Condamné à une amende, MATTONE s'écrit
Cusì vidu in prucissione
À San Roccu in lu stagnone !
"Jeannot" PAOLI avait traduit ces deux vers par:
Ainsi je vis en procession
Saint Roch dans le bidon ! (?...)
Traduction mot à mot car elle lui avait donné beaucoup de fil à retordre. Il avait montré cette difficulté par le point d'interrogation et les points de suspension mis entre parenthèses à la suite du dernier vers.
Le Poggiolais Jean-Baptiste PAOLI, qui a revu cette version, a fait de même mais il a ajouté en commentaire que cette expression peut être traduite par:
j'en ai vu de toutes les couleurs.
En tout cas, pourquoi est-il question de saint Roch et d'un bidon?
Cette allusion au protecteur de Poggiolo se trouve dans certains textes. Par exemple, dans les colonnes de "La Corse, Mon Hebdo" du 30 avril 2010.
Dans le cadre du dictionnaire français-corse qu'il remplissait alors semaine après semaine, l'écrivain Ghjuvan-Ghjaseppiu FRANCHI, ancien directeur de la revue RIGIRU, en était arrivé au verbe "baver" qui, de façon familière, donne l'expression "en baver" et "en faire baver à quelqu'un" qui se dit : "falli vede a San Roccu in lu stagnarone". Littéralement : "lui montrer Saint Roch dans un récipient étamé".
Pour comprendre cette curieuse expression, le rédacteur citait l'explication donnée par le grand universitaire Fernand ETTORI (1919-2001) dans son ouvrage: Anthologie des expressions corses, éd. Rivages, Marseille, 1984.
"Aux fêtes patronales, arrivaient des ermites portant sur la poitrine, suspendu au cou, une sorte de petit cadre en bois dans lequel était exposée, sous verre, l'image du saint qu'ils servaient, le plus souvent saint Roch. Ces cadres s'appelaient "paci" (paix); d'où le nom de "paciaghji" (porteurs de paix) donné dans le sud de la Corse à ces ermites qu'on appelait ailleurs "rimiti".
Moyennant aumône, chacun était admis à baiser l'effigie du saint, tandis que l'ermite effaçait, à chaque fois, avec un chiffon la trace des lèvres. On glissait l'aumône dans une sorte de tronc en fer blanc appelé "stagnalonu" par analogie avec le seau du même nom.

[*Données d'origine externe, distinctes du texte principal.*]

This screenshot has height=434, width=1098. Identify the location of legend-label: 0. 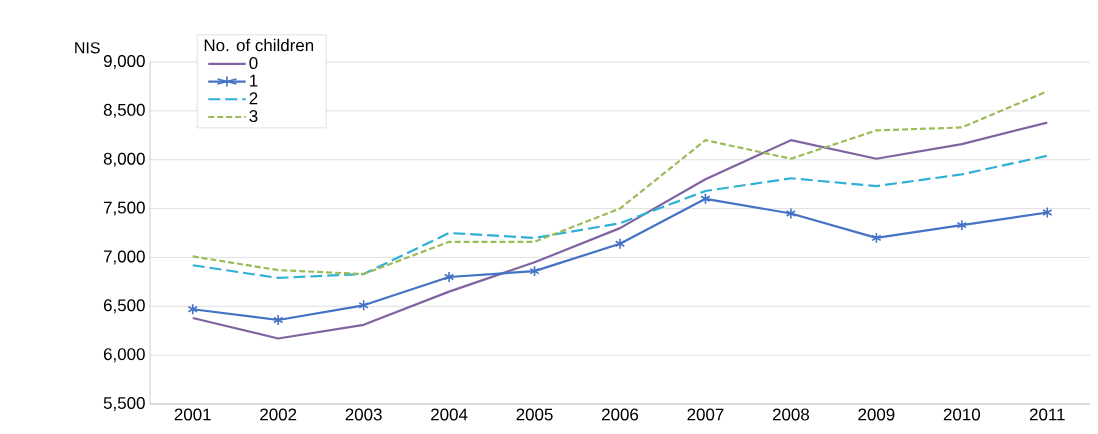
(254, 64).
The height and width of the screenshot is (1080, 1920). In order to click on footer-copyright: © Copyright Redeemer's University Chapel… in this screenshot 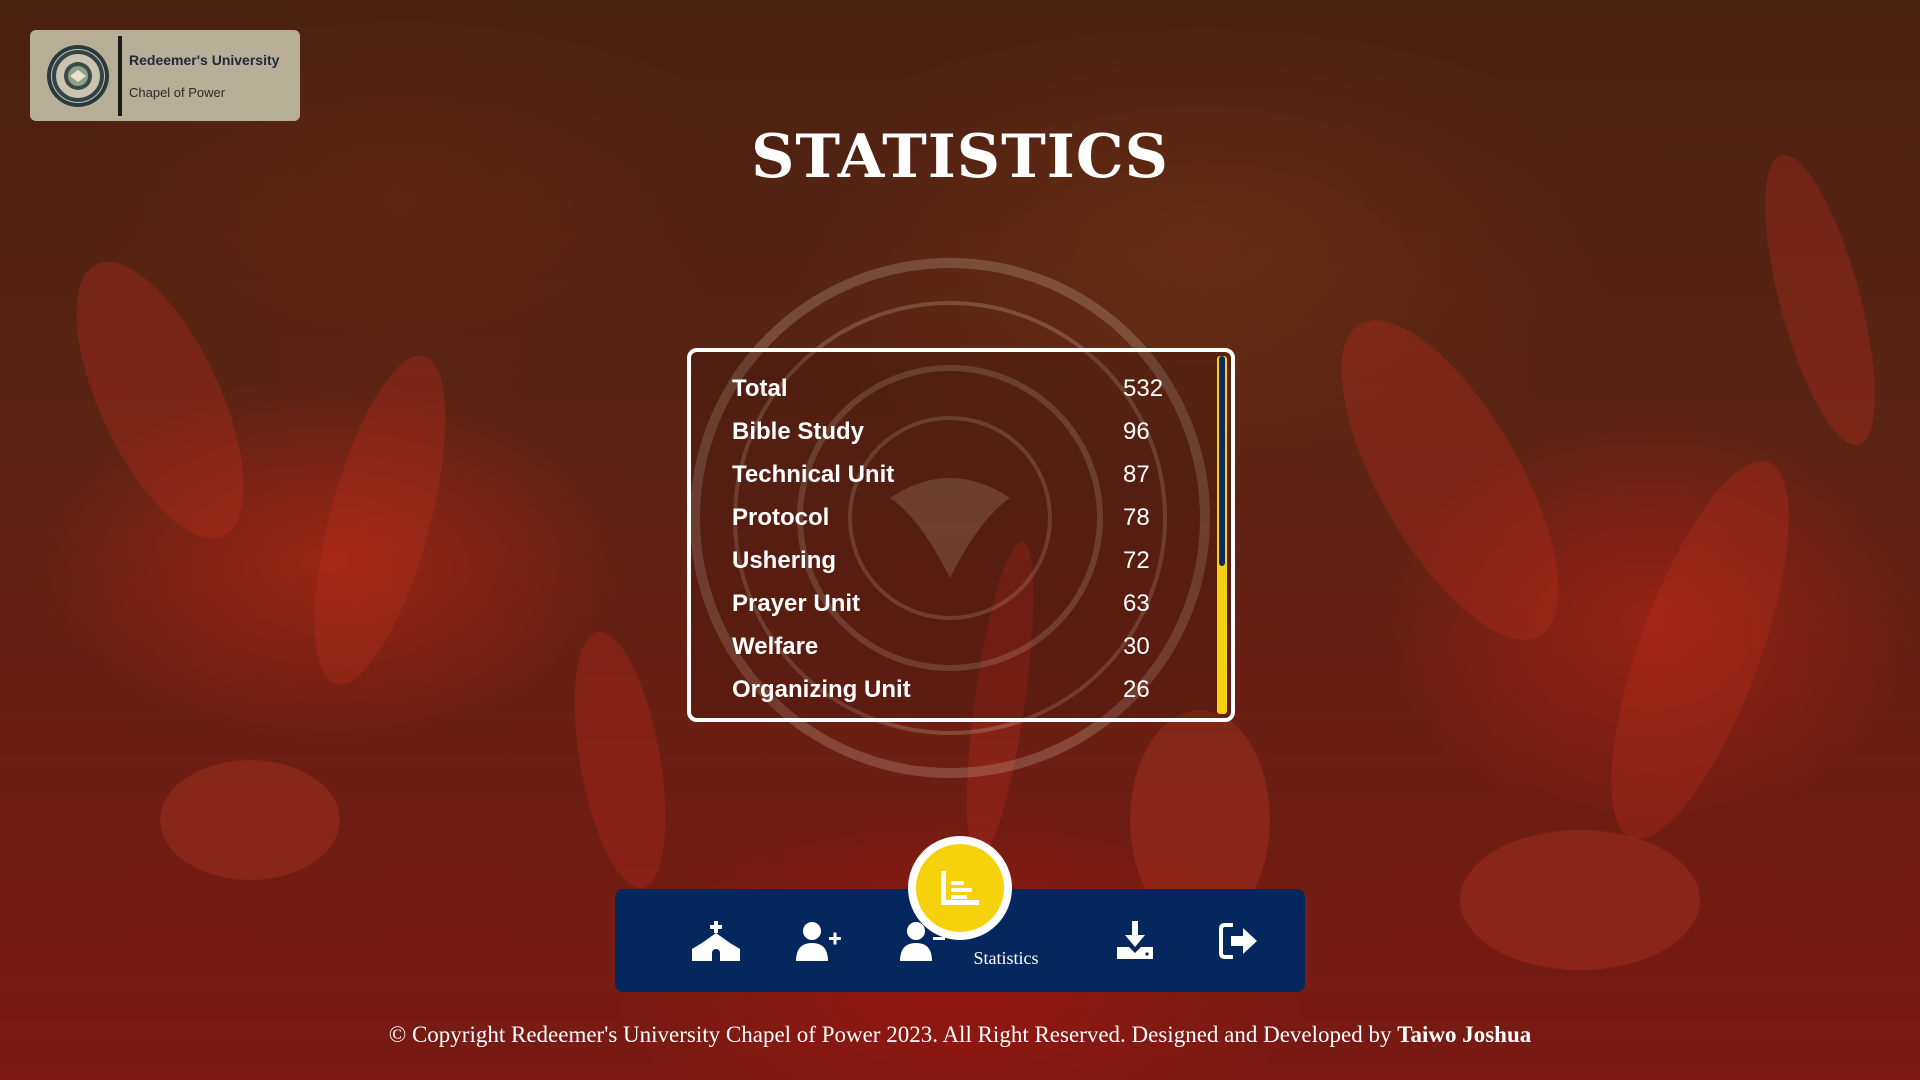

Vénérer ainsi saint Roch était gage de prospérité, mais si quelque jeune impertinent faisait mine d'esquiver l'aumône, l'ermite, furieux, menaçait de le prendre par les cheveux et de lui plonger la tête dans le bidon pour lui faire voir saint Roch".
Voir saint Roch dans le bidon était donc employé pour évoquer un moment difficile.